I spent a week at the Running Remote conference in Austin recently, sitting down with people who run flexible-talent platforms, freelance marketplaces, and remote-first companies. AI dominated every conversation. Bigger than any other topic, including the obvious ones (return-to-office, taxation, where to base your company).

The split was almost exactly even. Half the people I talked to are optimistic. They think AI will compress workflows, enable smaller teams to ship more, and free workers from doing the boring bits. Half think we’re heading into a brutal correction, particularly at the enterprise level.

The most concrete claim came from a guy who runs a flexible-talent aggregator. He said for companies spending over a billion on talent, 40% layoffs are coming. The companies will publicly say 10%. The mechanism he described: LinkedIn’s “builder” framing, where five roles are being compressed into a single position. Jack Dorsey’s Block went from teams of 14 to teams of 6. The arithmetic only goes one way.

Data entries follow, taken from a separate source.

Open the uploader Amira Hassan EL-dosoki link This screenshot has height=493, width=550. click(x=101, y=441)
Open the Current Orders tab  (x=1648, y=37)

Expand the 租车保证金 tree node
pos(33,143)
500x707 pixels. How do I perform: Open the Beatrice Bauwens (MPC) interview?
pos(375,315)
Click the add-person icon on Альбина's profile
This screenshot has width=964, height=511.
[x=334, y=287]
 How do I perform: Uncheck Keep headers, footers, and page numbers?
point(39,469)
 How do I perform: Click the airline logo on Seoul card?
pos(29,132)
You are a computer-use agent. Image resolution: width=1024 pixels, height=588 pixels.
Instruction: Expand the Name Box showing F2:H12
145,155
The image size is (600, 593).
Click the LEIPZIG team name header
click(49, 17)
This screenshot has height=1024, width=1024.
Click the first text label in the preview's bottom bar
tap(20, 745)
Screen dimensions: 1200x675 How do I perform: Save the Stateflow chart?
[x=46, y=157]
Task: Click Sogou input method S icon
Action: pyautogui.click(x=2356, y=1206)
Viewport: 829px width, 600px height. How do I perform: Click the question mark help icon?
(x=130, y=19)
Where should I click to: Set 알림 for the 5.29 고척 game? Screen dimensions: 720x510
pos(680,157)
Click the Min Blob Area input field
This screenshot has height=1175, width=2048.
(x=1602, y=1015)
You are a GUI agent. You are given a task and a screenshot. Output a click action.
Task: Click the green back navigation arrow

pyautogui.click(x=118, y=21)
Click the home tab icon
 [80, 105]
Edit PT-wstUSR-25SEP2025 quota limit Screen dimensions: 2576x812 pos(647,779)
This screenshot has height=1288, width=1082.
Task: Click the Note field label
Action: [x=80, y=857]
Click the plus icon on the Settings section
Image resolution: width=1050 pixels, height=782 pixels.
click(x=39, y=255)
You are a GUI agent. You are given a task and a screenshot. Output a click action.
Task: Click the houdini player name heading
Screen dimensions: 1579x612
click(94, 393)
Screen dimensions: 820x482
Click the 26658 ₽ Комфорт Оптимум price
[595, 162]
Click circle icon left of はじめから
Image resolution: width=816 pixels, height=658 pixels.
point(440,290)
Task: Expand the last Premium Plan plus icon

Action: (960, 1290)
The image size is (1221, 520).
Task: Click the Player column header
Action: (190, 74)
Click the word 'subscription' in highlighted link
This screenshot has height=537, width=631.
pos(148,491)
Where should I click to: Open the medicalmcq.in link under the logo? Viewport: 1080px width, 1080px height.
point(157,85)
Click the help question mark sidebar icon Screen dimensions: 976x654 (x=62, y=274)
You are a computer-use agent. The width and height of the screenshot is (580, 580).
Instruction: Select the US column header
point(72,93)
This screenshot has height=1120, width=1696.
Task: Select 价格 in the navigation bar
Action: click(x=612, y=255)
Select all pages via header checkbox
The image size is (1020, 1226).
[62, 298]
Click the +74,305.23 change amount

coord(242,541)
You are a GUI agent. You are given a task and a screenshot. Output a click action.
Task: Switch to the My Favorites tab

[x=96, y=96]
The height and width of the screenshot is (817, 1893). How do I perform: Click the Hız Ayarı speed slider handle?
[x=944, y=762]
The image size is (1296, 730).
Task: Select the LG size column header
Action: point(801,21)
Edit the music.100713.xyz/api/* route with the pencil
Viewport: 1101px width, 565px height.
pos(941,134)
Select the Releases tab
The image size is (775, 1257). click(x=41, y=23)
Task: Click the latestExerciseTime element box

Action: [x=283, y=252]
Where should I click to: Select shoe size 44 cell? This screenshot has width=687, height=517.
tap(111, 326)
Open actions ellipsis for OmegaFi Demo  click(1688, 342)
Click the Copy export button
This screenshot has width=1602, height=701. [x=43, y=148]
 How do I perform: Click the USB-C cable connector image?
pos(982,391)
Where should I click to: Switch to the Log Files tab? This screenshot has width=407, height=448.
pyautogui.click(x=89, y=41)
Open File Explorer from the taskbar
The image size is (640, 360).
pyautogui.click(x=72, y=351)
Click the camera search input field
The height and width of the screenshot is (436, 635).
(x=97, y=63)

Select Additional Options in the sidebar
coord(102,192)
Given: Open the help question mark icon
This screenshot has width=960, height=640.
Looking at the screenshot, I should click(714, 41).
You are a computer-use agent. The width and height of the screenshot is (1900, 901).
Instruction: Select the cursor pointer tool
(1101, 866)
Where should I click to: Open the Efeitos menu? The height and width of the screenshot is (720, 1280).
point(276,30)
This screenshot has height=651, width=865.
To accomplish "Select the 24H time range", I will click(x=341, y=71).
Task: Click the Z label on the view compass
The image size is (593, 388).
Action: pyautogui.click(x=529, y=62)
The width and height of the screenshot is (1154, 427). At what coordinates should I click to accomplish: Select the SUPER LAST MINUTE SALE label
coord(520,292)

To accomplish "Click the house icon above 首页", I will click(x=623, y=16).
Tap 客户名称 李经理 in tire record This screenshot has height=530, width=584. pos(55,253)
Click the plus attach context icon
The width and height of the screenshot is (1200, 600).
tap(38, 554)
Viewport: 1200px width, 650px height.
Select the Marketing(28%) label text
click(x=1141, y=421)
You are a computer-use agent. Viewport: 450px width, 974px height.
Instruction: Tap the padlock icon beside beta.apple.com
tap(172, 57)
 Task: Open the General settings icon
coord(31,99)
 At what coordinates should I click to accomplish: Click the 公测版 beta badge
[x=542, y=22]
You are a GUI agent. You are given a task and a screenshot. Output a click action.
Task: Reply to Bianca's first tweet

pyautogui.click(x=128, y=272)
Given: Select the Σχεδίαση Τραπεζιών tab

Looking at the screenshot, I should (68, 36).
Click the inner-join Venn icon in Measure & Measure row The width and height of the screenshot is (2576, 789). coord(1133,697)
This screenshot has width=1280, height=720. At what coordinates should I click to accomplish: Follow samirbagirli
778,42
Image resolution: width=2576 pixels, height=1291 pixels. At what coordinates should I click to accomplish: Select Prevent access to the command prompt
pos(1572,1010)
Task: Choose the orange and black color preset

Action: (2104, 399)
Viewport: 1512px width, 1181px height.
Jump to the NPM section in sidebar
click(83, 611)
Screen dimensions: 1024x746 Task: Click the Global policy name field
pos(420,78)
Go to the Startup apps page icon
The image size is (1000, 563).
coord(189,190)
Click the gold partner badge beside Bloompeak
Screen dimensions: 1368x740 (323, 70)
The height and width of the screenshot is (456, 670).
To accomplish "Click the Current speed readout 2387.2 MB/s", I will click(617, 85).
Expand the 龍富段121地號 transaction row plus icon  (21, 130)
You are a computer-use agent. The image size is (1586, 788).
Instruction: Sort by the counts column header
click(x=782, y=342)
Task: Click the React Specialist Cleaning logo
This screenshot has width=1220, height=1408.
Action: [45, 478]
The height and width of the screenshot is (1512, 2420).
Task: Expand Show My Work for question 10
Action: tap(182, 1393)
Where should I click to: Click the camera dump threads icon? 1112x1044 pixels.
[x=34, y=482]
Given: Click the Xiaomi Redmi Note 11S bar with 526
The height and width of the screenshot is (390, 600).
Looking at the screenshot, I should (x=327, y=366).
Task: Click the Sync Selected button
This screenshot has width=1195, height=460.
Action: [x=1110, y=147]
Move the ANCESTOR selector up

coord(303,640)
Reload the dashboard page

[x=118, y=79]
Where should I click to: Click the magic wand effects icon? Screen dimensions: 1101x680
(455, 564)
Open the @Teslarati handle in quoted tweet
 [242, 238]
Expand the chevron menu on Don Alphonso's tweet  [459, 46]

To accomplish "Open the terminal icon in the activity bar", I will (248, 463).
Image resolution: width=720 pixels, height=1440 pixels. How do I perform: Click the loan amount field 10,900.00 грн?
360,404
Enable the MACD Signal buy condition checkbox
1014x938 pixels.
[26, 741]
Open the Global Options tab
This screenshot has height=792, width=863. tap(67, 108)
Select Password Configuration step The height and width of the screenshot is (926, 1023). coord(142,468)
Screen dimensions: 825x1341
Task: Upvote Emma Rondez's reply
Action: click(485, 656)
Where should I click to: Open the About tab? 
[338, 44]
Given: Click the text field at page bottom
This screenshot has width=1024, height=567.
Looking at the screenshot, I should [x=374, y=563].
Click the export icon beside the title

His own company runs at 98% automated production: articles, video clips, social scheduling, guest emails, using Claude with a custom “/human” command trained to make the output not look like AI.

I pushed back. I think AI output is sloppy and the curated stuff wins long-term. He didn’t budge. His counter: underwear vs t-shirt. Some work you want optimised and cheap, some work you want curated and visible. The question isn’t whether to automate, but what to automate.

I’m genuinely curious what people in this sub are seeing. If you’re working remotely now, are you watching colleagues get cut? Are you the one doing the cutting? Or is this all louder on conference stages than it is in actual workplaces?